The Pearson’s correlation coefficient for the association between the log-transformed normalized concentrations and the log-transformed self-reported adherence percentage was 0.01 (95% CI: -0.12-0.10) and the log-transformed partner-reported adherence percentage was − 0.01 (95% CI: -0.13-0.10). In a scatter plot (not shown) of self-reported adherence and lab-based log-transformed concentrations, with an added LOESS smoother, we failed to observe a meaningful relationship with each of the two adherence variables, with high variability of lab-based values among individuals who self-reported 100% adherence. Similarly, in histograms and smoothed probability densities (not shown) of log-transformed lab-based values stratified by dichotomous adherence variables, we failed to see a strong distinction in the models.

Discussion

This is the first quantitative dyadic study to examine the intersection of relationship dynamics and engagement in HIV care and treatment in an African population of couples living with HIV. Our findings are consistent with previous research on the association between relationship quality and self-reported measures of engagement in HIV care and treatment, however, findings suggest a more complex picture of the association between relationship quality and adherence to HIV medications as suggested by the inclusion of ART drug levels in hair.

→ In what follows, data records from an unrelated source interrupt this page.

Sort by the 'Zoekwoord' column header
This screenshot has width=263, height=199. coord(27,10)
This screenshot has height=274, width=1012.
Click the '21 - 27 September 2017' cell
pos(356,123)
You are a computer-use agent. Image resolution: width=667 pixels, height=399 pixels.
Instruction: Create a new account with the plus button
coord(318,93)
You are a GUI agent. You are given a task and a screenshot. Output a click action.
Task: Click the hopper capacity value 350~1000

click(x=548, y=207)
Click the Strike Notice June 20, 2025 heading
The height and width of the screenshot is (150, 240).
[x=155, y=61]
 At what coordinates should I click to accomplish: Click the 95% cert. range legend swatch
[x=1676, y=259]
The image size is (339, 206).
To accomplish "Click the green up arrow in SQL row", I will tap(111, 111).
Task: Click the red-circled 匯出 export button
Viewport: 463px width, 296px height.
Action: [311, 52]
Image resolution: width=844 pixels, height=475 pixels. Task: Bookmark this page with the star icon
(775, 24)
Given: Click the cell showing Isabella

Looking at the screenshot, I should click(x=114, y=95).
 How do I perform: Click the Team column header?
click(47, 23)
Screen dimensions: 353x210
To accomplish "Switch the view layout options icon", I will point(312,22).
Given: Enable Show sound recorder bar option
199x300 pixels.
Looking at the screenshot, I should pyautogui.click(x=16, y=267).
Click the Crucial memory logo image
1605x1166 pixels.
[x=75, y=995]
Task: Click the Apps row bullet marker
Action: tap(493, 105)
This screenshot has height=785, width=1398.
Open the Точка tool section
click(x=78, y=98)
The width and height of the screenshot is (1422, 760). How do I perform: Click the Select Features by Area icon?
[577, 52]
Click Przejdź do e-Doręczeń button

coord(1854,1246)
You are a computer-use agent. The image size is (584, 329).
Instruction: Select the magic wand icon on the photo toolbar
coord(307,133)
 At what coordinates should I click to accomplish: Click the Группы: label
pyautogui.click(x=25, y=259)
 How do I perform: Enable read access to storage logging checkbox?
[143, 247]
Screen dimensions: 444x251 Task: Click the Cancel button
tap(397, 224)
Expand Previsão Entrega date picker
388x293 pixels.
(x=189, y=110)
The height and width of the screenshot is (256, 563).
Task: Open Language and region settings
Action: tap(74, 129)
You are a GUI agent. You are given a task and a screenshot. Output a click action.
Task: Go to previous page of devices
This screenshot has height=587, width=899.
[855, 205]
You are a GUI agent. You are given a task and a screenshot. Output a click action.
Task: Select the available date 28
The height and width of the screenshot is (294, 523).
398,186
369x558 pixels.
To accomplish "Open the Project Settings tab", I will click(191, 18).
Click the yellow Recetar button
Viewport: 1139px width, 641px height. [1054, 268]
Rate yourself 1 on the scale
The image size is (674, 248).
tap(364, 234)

Both self-reported and partner-reported measures of ART adherence were positively correlated with measures of relationship quality—specifically unity, relationship satisfaction, and HIV treatment-specific partner support. These findings are consistent with the theory of communal coping, which argues that higher quality relationships allow partners to cope collaboratively with HIV and offer support. This is consistent with prior research. For example, qualitative research indicates that partners may offer treatment-specific forms of support via direct reminders to take pills or attend clinic appointments [17, 18]. In addition, research suggests that unity and relationship satisfaction may enhance adherence through multiple direct and indirect mechanisms, such as by facilitating social support for HIV adherence [17], through its positive impact on mental health [36], and by reducing the likelihood of marital infidelity and its social and economic consequences [19]. Conversely, violent, psychologically abusive, and neglectful relationships can negatively affect adherence and the likelihood of attending appointments both directly and indirectly [16, 51] as we found in this same sample of couples from Malawi [14]. For example, in-depth interviews and survey research has found that extra-marital affairs can pull economic resources away from a household, leading to food insecurity and missed pills, or through interpersonal conflict that can cause one partner to forget their pills or the other to intentionally dispose of them [14, 15]. The present study extends this body of literature by demonstrating strong positive correlations between relationship quality and subjective adherence measures and enhances the generalizability of prior (mostly qualitative) research in SSA and quantitative research in non-African settings on the association between relationship quality and ART adherence [52].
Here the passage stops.